AUFGABENLISTE ▸
A – Schreib den Bericht über den Münchner „Sektenfilter“ von „Sie klagte gegen“ bis „Ron Hubbard aus.“ neu und setz dabei „Münchner Verwaltungsgericht“ an die Stelle von „Verwaltungsgericht München“.
B – Führ den Bericht über den Münchner „Sektenfilter“ nach seinem letzten Satz weiter.

Bei “Sektenfiltern” handelt es sich um skurrile Dokumente, die von Kommunalverwaltungen, Unternehmen und politischen Parteien in einigen Gebieten Deutschlands verlangt werden. Wer sich um eine Stelle bewirbt oder mit diesen Institutionen und Unternehmen Geschäfte machen will, muss eine Erklärung unterschreiben, dass er weder Scientologe ist noch “die Lehren/Technologie von L. Ron Hubbard” (dem Gründer von Scientology) verwendet.
Die Stadt München subventioniert die Benutzung von Elektrofahrrädern, sogenannten “Pedelecs”, zum Zwecke des Umweltschutzes. Eine Musikerin, die zufällig Scientologin ist, beantragte am 6. August 2018 einen Zuschuss für die Anschaffung eines Pedelecs. Als Teil ihres Antrags wurde sie aufgefordert, einen “Sektenfilter” zu unterzeichnen, in dem sie erklärt, dass “sie keine Inhalte, Methoden oder Technologien von L. Ron Hubbard anwenden, lehren oder anderweitig verbreiten wird und dass sie keine Kurse oder Seminare besuchen wird, die auf dieser Technologie basieren.” Sie weigerte sich, und am 12. Dezember 2018 lehnte die Stadt München ihren Antrag ab.
Sie klagte gegen die Stadt, doch am 28. August 2019 entschied das Verwaltungsgericht München gegen sie und stellte fest, dass die Stadt “frei entscheiden kann, welcher Personenkreis durch freiwillige finanzielle Zuwendungen unterstützt werden soll”, und schloss Scientologen und Anhänger von L. Ron Hubbard aus.
Die Musikerin legte Berufung ein, und das Oberverwaltungsgericht entschied am 16. Juni 2021 mit einer am 3. August 2021 mitgeteilten Begründung, dass die Entscheidung der Stadt “rechtswidrig ist und die Rechte der Klägerin verletzt.” Die Einführung eines “Sektenfilters” vor der Gewährung von Fördermitteln für Elektromobilität verstößt gegen die verfassungsmäßige Garantie der Religionsfreiheit und den Verfassungsgrundsatz der Gleichheit vor dem Gesetz, wonach Bürger nicht aufgrund ihrer Rasse, ihrer Herkunft, ihrer Sprache, ihres Glaubens oder ihrer religiösen oder philosophischen Überzeugung benachteiligt werden dürfen, so das Gericht. Die Richter stellten fest, dass die Stadt eingeräumt hatte, dass der Antrag der Musikerin, abgesehen von der Frage des “Sektenfilters”, die gesetzlichen Anforderungen erfüllt und genehmigt worden wäre. Die Anwendung eines “Sektenfilters” stelle daher eine verfassungswidrige religiöse Diskriminierung dar.

(Klickziel-Daten)

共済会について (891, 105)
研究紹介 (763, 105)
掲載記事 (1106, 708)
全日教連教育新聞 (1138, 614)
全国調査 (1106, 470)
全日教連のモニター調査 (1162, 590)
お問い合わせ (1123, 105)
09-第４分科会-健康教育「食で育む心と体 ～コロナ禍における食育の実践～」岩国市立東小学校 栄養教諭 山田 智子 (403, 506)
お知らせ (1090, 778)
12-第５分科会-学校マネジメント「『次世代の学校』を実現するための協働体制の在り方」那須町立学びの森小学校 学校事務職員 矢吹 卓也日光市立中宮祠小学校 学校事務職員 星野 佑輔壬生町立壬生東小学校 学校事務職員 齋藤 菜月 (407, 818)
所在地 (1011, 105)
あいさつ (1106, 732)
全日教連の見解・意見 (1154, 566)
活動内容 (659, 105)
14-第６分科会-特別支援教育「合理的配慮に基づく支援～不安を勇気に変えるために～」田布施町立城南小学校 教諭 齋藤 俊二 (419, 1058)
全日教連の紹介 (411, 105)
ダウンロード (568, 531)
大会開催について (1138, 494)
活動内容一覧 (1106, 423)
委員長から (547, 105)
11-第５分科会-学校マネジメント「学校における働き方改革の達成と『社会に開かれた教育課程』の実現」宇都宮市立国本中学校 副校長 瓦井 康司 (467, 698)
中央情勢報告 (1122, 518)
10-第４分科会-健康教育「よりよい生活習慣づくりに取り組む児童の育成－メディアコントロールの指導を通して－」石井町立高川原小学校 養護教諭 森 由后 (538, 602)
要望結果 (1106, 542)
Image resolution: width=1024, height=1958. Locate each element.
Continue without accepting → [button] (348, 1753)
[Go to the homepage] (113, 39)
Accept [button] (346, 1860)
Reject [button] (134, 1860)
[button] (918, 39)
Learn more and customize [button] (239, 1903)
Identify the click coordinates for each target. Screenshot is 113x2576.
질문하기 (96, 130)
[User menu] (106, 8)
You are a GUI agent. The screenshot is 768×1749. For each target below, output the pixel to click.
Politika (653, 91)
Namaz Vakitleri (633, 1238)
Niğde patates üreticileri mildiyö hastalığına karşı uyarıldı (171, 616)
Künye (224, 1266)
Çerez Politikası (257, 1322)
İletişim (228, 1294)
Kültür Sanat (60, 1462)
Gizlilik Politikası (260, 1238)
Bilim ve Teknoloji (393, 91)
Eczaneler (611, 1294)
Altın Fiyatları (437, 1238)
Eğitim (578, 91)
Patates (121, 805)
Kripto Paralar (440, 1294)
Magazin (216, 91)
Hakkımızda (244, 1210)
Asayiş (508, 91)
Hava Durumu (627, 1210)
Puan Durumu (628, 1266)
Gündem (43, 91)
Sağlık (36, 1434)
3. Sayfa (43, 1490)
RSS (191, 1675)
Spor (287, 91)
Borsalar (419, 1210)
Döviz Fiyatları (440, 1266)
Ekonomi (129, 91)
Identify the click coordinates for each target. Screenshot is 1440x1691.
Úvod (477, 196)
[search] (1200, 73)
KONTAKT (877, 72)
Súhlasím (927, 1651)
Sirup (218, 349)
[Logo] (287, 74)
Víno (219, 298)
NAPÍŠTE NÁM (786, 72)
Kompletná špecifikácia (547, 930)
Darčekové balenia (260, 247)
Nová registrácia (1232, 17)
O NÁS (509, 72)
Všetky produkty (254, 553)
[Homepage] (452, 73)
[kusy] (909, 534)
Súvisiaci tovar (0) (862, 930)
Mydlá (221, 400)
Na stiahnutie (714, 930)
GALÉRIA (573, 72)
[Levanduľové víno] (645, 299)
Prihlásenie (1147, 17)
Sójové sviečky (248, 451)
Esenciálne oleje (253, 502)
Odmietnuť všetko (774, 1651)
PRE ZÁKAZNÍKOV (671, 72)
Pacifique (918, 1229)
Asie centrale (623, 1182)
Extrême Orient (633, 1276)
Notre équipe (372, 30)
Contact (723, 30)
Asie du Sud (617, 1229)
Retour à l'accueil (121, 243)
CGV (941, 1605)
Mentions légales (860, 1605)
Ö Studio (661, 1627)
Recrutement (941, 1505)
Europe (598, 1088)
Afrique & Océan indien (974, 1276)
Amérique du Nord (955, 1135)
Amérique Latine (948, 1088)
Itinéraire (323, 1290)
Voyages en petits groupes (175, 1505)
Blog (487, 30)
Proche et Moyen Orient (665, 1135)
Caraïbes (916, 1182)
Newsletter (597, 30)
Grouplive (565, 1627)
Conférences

DIE ANTWORTEN ▸
A –
Sie klagte gegen die Stadt, doch am 28. August 2019 entschied das Münchner Verwaltungsgericht gegen sie und stellte fest, dass die Stadt “frei entscheiden kann, welcher Personenkreis durch freiwillige finanzielle Zuwendungen unterstützt werden soll”, und schloss Scientologen und Anhänger von L. Ron Hubbard aus.

B –
Am 6. April schloss sich das Bundesverwaltungsgericht dieser Auffassung an und verpflichtete die Stadt München, den erforderlichen Förderbescheid zu erteilen. Es stellte fest, dass es drei Gründe gibt, die Anwendung des “Sektenfilters” in diesem Fall für rechtswidrig zu erklären.
Erstens darf die Subventionierung einer Gemeinde nicht von einem Sektenfilter abhängig gemacht werden. Art. 28 des deutschen Grundgesetzes, der sich auf die Selbstverwaltungsrechte einer Gemeinde bezieht, berechtigt diese nicht dazu, eine Erklärung über den Glauben einer Person zu verlangen.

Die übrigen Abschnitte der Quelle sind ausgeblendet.